Monday, 10 October 2011


That the current Nigerian type of music has now taken over the party scene home and abroad is not a big deal to many, based on the fact that the indigenous artistes have now put in all they could, to make sure that the Nigerian entertainment industry becomes a force to reckon with. There’s nothing again in the foreign music that is not in the present Nigerian music flavour. But the question on the lips of many is that, have we really got it? Before now, Nigerian musicians didn’t use lewd lyrics and if they should, they sang it in a more elaborate way that it would take the adults some time to comprehend, but with what is going on the musical circuit now, a two year-old kid has a better understanding or the message on the lyrics of our musicians.
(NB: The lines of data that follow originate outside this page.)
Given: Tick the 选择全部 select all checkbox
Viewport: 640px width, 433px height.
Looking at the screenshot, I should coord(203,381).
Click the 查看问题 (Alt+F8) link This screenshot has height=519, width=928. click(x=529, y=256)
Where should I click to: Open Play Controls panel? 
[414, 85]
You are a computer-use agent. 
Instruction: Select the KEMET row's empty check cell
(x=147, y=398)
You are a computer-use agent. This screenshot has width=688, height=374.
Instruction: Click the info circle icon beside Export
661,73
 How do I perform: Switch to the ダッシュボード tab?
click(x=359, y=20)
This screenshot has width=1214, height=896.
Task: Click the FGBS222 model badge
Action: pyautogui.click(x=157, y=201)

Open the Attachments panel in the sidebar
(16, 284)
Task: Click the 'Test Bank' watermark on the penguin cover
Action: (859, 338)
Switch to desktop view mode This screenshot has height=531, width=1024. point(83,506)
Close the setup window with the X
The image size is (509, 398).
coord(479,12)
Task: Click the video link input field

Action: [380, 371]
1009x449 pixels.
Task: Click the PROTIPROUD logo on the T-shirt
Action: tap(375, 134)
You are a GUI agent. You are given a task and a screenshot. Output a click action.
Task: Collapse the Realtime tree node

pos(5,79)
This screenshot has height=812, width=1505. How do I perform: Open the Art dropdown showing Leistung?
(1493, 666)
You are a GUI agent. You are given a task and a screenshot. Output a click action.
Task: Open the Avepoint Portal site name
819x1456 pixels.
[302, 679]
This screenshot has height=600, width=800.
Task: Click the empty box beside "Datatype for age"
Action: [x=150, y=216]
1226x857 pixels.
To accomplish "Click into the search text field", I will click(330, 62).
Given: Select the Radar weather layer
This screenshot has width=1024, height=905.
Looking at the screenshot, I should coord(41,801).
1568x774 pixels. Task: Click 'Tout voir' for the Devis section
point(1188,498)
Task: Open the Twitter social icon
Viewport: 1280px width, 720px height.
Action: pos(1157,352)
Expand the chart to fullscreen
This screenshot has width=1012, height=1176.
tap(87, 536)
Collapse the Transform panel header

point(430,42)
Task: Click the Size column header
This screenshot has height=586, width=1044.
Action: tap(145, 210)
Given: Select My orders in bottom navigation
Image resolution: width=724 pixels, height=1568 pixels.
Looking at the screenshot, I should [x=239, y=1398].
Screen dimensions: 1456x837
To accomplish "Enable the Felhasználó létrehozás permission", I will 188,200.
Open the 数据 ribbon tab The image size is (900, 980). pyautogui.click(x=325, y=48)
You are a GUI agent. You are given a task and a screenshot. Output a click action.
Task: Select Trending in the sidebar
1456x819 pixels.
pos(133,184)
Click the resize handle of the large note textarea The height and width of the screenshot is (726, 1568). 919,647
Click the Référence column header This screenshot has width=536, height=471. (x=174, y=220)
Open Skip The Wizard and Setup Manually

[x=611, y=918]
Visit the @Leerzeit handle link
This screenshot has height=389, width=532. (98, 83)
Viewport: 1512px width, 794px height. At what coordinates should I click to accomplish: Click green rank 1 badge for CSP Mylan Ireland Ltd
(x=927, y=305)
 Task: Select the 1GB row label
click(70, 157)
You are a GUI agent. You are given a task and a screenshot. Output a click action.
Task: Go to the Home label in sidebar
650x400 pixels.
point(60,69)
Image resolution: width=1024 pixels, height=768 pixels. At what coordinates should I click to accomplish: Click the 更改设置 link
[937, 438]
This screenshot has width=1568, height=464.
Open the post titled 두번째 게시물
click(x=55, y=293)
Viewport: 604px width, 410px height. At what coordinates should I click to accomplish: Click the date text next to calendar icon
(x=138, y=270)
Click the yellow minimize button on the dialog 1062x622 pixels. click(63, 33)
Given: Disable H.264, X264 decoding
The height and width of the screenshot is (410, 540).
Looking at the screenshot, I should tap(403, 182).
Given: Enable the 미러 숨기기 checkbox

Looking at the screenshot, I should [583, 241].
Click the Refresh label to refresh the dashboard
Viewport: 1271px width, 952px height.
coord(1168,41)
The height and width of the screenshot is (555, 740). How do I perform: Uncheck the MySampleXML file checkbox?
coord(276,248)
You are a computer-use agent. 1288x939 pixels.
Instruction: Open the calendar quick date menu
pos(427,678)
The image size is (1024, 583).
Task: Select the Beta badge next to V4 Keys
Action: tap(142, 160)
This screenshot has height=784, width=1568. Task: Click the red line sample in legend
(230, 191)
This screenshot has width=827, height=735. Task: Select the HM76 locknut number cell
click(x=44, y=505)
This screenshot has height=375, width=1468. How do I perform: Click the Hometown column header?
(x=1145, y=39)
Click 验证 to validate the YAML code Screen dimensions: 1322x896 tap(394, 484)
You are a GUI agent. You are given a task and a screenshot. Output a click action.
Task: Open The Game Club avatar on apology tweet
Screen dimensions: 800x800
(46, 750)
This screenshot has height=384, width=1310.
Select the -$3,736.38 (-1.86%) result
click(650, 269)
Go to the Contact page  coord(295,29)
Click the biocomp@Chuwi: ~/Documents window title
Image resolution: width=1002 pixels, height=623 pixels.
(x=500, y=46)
One of the songs is the music of Skally (Meji ni Oyan literarily meaning boobs are two), Saint Janet and the rest. We however spoke with one of the respected musicians in Nigeria, Tunde Obe to know if we have really gotten to the Promised Land. He said “In times past, we had a lot more musicians singing about bad government and things that generally touched upon making life better for the common man. What we called ‘conscious music.. we still have a few artistes doing that today, but I hope to see more of that in the future… that not withstanding, music has really taken off in Nigeria… being at a party in Nigeria and hearing foreign music rather than local music has now become an exception, rather than the former rule of foreign music every where. The young generation of today have perfected the art of attention grabbing through music, which is good because in Africa today, musicians and songs are popular all over. There’s no where on the continent you won’t hear Naija music being blasted. This is good, but I still hope that down the line, artistes will look more into producing songs that have strong messages, as against nice hooks. Commercial music is the trend now. I have nothing against that”. Tunde of TWO concluded. Nigerian music may have just come to stay in obvious negation of foreign music.